A line is a path, like a file path. Because paths are so common in
programming, they don't need to be treated as strings but can be written
directly. The special @
symbol is for referencing relative to some
"scope" or context, which you would handle in your interpreter of Link
Text.
load @some/path
load ./relative/path.png
load /an-absolute/other/path.js
load **/*.js
hook /@:user
That is, they are just special strings. You can interpolate on them like strings as well with curly brackets.
The preferred mime-type for TreeCode is text/note
.
All of the TypeScript types below, which have a form
, are part of the
Link Tree, the AST for TreeCode. This is the exact structure of the AST.

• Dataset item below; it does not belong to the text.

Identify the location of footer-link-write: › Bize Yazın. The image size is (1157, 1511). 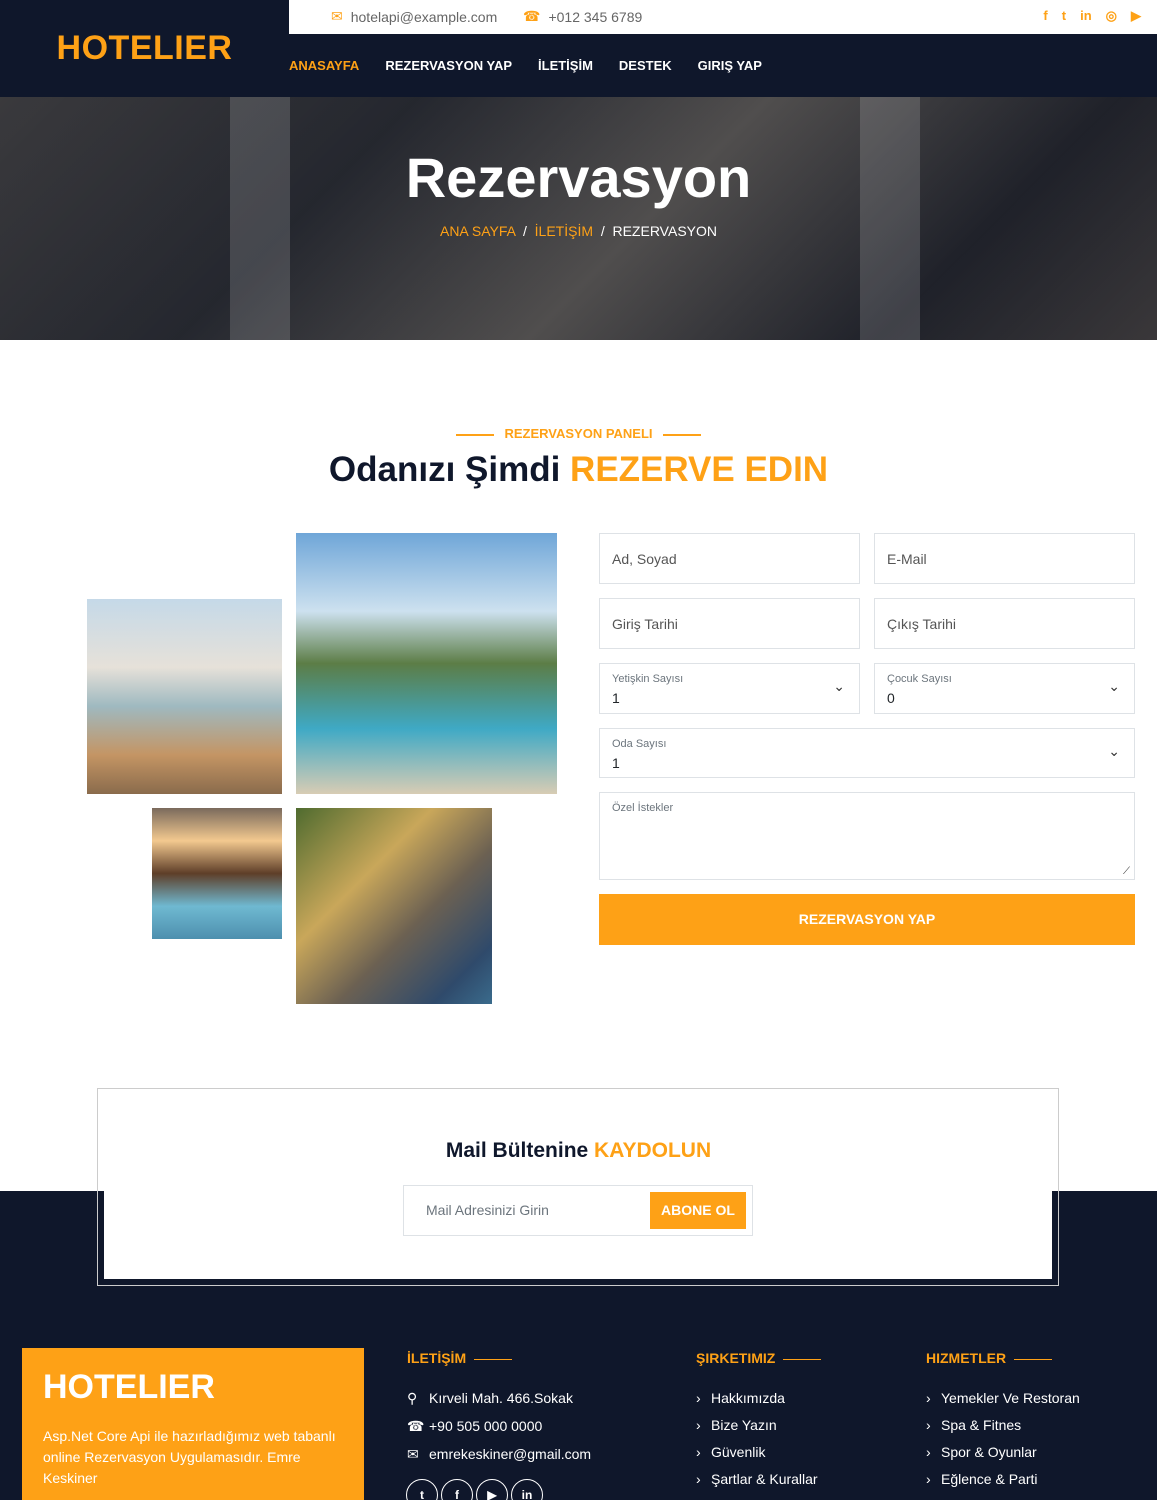
(736, 1425).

export type LinkFold = { base?: Leaf head?: Leaf }
export type LinkTree = {
nest: LinkFork
form: LinkName.Tree
}
export type LinkFork = {
fold?: LinkFold
nest: Array<
| TreeCode
| LinkFork
| LinkSize
| TreeCode
| LinkCord
| LinkNick
| LinkCull
| LinkComb
| LinkCode
| LinkKnit
>
base?: LinkFork | LinkNick | LinkCull
form: LinkName.Fork
}
export type LinkComb = {
form: LinkName.Comb
bond: number
base?: LinkCull | LinkFork
leaf: Leaf
}
export type LinkCode = {
bond: number
mold: string
base?: LinkCull | LinkFork
form: LinkName.Code
leaf: Leaf
}
export type LinkCull = {
nest?: LinkFork | LinkSize | LinkKnit
base?: LinkKnit
form: LinkName.Cull
fold?: LinkFold
}
export type LinkKnit = {
base?: LinkFork
nest: Array<LinkCull | LinkNick | LinkCord>
form: LinkName.Knit
fold?: LinkFold
}
export type LinkNick = {
nest?: LinkFork
base?: LinkKnit | TreeCode
size: number
form: LinkName.Nick
fold?: LinkFold
}
export type LinkCord = {
form: LinkName.Cord
base?: TreeCode
leaf: Leaf
}
export type TreeCode = {
nest: Array<LinkCord | LinkNick>
form: LinkName.Text
base?: LinkCull | LinkFork
fold?: LinkFold
}
export type LinkSize = {
form: LinkName.Size
bond: number
base?: LinkCull | LinkFork
leaf: Leaf
}
You'll notice, each element has a reference back to it's parent, for
easier traversal. And if it has nested content, it is in the nest
property.
A LinkTree
is at the top, this is what gets returned by the parser. A
LinkFork
is a slot for an element to go in the tree. Forks can be
nested, and can nest every element except the LinkTree
(which is the
special base element).
A LinkKnit
is a weaving between LinkCord
and LinkNick
and
LinkCull
. This is the interpolation and such going on which can be in
place of a simple term. Ultimately the knit gets resolved to either a
term or a path in the end, which the compiler reads to figure out what
to do with.
A LinkCord
is a contiguous string. A LinkNick
is the curly brackets
and everything nested inside. And a LinkCull
is the square brackets
and everything nested inside.
A TreeCode
is a weaving of LinkCord
and LinkNick
, inside the
text-delimiting angle brackets. So it is strings separated by optional
interpolation basically.
The LinkNick
has inside of it a LinkFork
, which is the space where
it can start adding nested elements. Same with the LinkCull
, it has a
LinkFork
inside of it, but the cull can also have LinkSize
, an
integer, for array lookups.
The "primitive" contiguous structures, like the numbers, strings, and
codes, have a leaf
property to access the token which was taken out of
the text input stream. The non-primitive or complex nested types also
have a fold
property, which is used to keep track of a starting and
ending leaf that sets its boundaries. This way the parser can highlight
blocks of text in the source code.
So you can do essentially:
# nested seeds (seeds = elements)
seed/fold/base/text seed/fold/head/text
# leaf seeds
seed/leaf/text
That is all there is to it! It is a simple way of defining trees of text, allowing for template variables inside text, and for basic primitives. It is then up to you to figure out what you want to do with it.